● **EXERCISE**
Which pieces of equipment does the lab write-up below list for the centripetal force experiment?

● **SELECTED TEXT**

————————

2. Discuss some of the problems with the accuracy of this experiment.
putting hands on rails and human error with measuring height and time.
we learned determine the power output of a person and how gravitational potential energy is proportionate to gravitational force, mass and height and how Power is proportional to gravitational potential energy over change in time.

Followup Questions

answers!

Centripital Force

Purpose: To verify Newton’s second law of motion for the case of uniform circular
motion.

Equipment: Centripetal force apparatus, metric scale, vernier caliper, stop watch,
slotted weight set, weight hanger, triple beam balance.

Introduction:
The centripetal force apparatus is designed to rotate a known mass trough
a circular path of known radius. By timing the motion for a definite
number of revolutions and knowing the total distance that the mass has
traveled, the velocity can be calculated. Thus the centripetal force, F,
necessary to cause the mass to follow its circular path can be
determined from Newton’s second law.
F=mv^2/r
Where m is the mass, v is the velocity, and r is the radius of the circular
path.
Here we have used the fact that for uniform circular motion, the
acceleration, a, is given by:
a= V^2/r

Procedure:
1. For each trial the position of the horizontal crossarm and the vertical indicator
post must be such that the mass hangs freely over the post when the spring is
detached. After making this adjustment, connect the spring to the mass and
practice aligning the bottom of the hanging mass with the indicator post while
rotating the assembly.
2. Measure the time for 50 revolutions of the apparatus. Keep the velocity as
constant as possible by keeping the pointer on the bottom of the mass aligned with
the indicator post. A white sheet of paper placed as a background behind the
apparatus can be helpful in getting the alignment as close as possible. Using the
same mass and radius, measure the time for three different trials. Record all data
in a neat excel table (see 6).

lab setup during trials, very concentrated individuals here

3. Using the average time obtained above, calculate the velocity of the mass. From
this calculate the centripetal force exerted on the mass during its motion.

4. Independently determine the centripetal force by attaching a hanging weight to
the mass until it once again is positioned over the indicator post (this time at rest).
Since the spring is being stretched by the same amount as when the apparatus was
rotating, the force stretching the spring should be the same in each case.
a. Calculate this force and compare with the centripetal force obtained
in part 3 by finding the percent difference.
b. Draw a force diagram for the hanging weight and draw a force
diagram for the spring attached to the hanging mass:

5. Add 100 g to the mass and repeat steps 2, 3 and 4 above.
6. The following data should be calculated and recorded in your excel table:
a. Mass and radius for each trial.
b. Average number of revolutions/sec (frequency) for each trial.
c. Linear speed for each trial.
d. Calculated and measured centripetal force for each trial and their percent
difference.

————————

● **RECORDED INFORMATION**
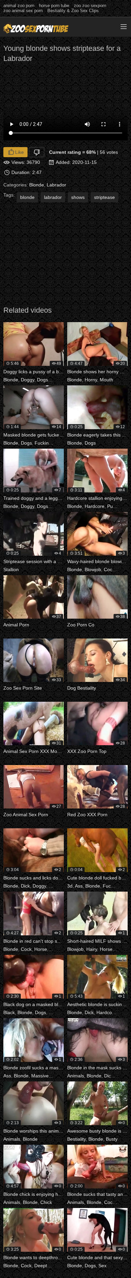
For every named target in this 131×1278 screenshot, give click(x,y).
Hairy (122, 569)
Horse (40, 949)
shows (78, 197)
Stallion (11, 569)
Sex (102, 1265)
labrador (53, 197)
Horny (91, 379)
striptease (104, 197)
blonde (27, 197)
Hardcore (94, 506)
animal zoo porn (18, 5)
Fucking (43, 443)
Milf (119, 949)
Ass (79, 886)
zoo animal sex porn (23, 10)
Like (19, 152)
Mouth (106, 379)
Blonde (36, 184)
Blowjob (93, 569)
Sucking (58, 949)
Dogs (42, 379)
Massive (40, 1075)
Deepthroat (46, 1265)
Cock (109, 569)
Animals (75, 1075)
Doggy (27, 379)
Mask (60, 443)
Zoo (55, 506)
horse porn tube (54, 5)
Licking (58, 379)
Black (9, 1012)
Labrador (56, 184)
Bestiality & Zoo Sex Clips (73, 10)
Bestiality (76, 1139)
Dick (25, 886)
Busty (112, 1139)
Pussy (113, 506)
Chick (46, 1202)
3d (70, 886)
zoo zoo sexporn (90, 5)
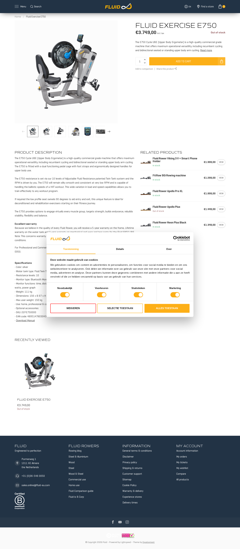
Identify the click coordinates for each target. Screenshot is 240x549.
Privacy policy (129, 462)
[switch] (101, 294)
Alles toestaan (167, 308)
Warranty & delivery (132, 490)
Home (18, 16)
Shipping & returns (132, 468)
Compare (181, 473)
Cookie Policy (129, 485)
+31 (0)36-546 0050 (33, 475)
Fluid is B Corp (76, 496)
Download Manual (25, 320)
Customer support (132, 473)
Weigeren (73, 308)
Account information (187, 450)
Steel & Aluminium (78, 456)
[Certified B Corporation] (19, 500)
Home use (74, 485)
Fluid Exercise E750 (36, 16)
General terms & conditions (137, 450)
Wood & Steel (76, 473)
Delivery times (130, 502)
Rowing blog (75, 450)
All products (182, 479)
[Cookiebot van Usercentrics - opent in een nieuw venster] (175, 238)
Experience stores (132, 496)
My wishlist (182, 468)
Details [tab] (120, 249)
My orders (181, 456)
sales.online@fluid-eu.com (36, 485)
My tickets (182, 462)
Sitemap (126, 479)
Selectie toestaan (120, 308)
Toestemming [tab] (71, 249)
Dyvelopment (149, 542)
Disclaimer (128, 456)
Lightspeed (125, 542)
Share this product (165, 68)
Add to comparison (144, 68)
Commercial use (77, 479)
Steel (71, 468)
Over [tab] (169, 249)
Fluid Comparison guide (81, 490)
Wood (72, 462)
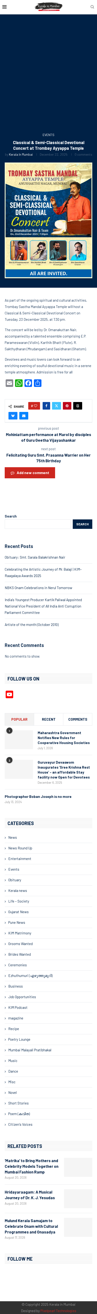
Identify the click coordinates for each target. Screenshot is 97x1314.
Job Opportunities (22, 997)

————————

● **TASK RESPONSE**
Centripetal force apparatus, metric scale, vernier caliper, stop watch, slotted weight set, weight hanger, triple beam balance.